THE REQUEST: Put the lines of the material, from its beginning through the line containing "pos(249,79)", into a numbered list, skipping blank lines and leaving out the pictures.

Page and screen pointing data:
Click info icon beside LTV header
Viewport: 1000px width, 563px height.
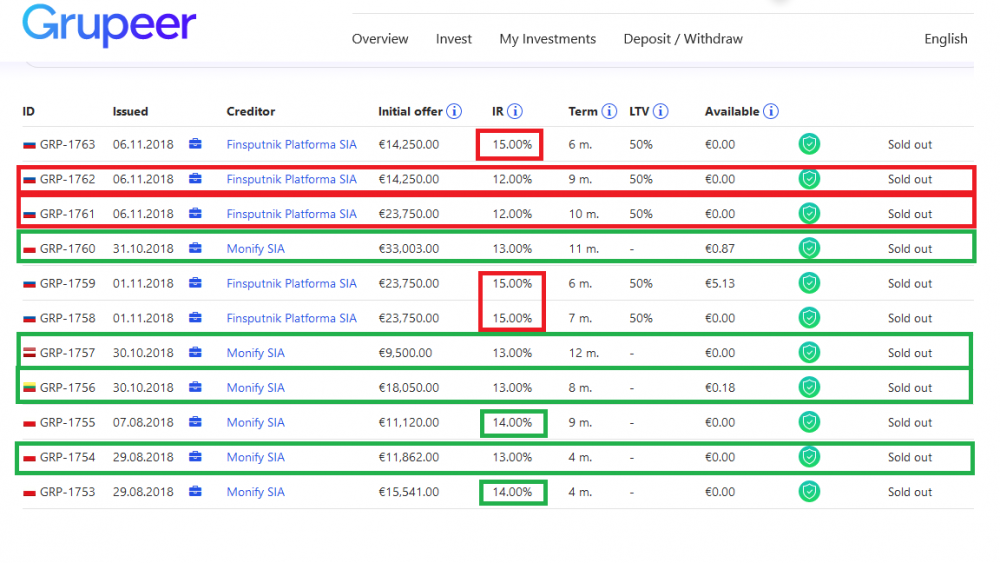661,112
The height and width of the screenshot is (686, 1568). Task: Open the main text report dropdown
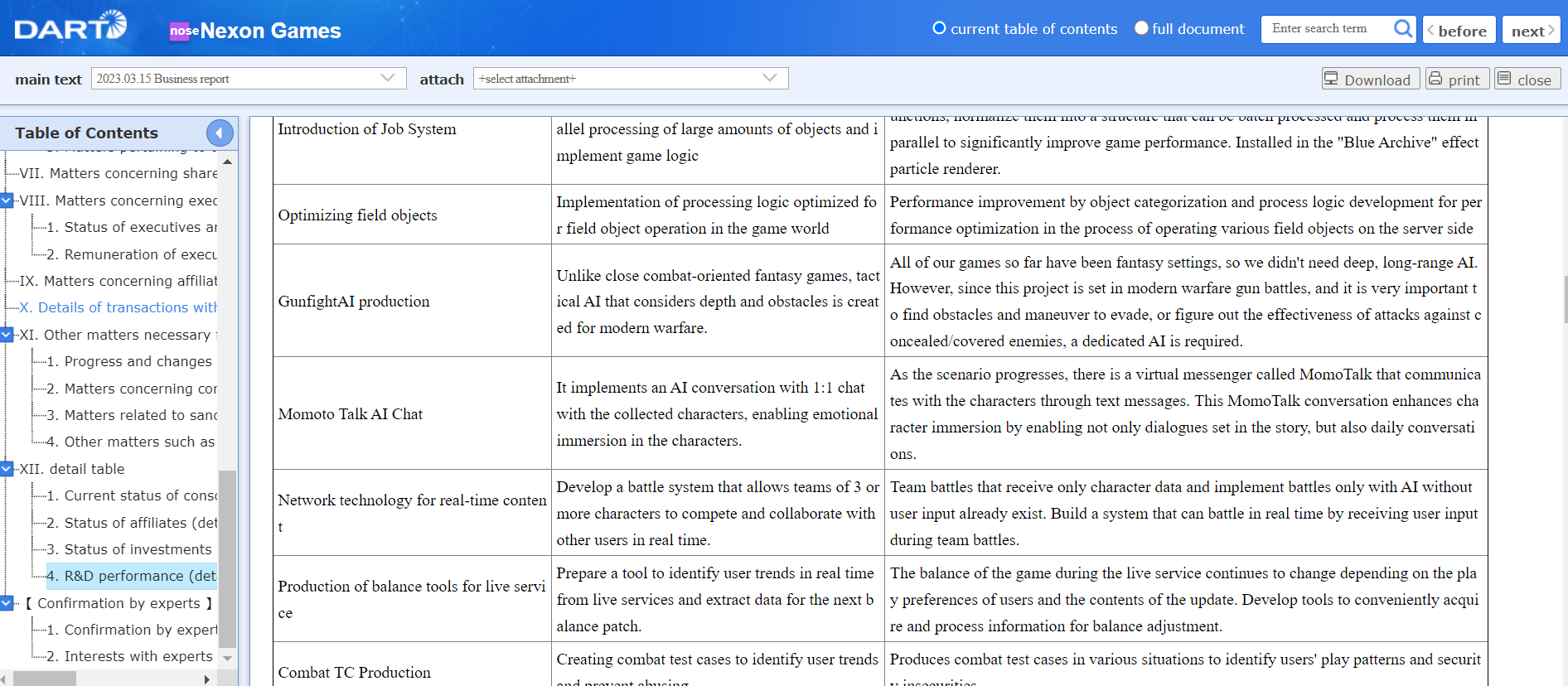pos(249,79)
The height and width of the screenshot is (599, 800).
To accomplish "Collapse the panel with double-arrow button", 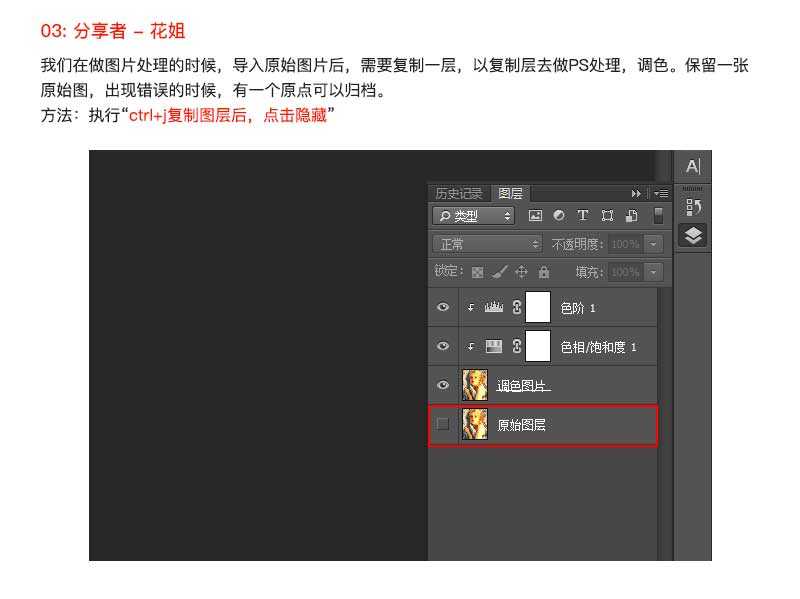I will tap(637, 193).

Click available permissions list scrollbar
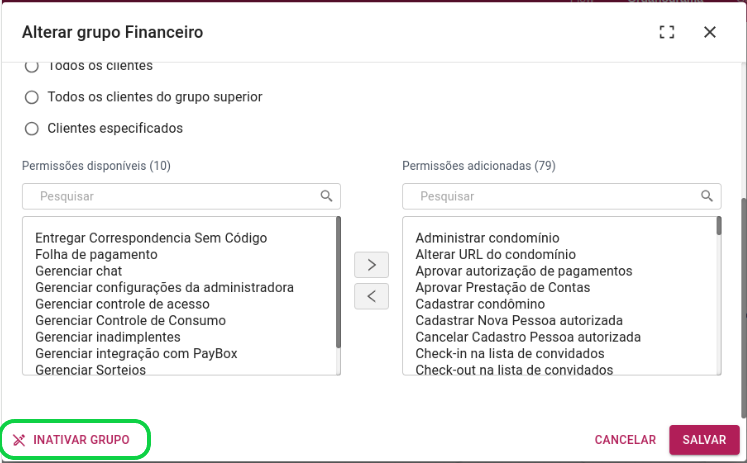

FINAL RESULT:
1. Click info icon beside LTV header
2. Viewport: 1000px width, 563px height.
3. 661,112
4. The height and width of the screenshot is (686, 1568). Task: Open the main text report dropdown
5. pos(249,79)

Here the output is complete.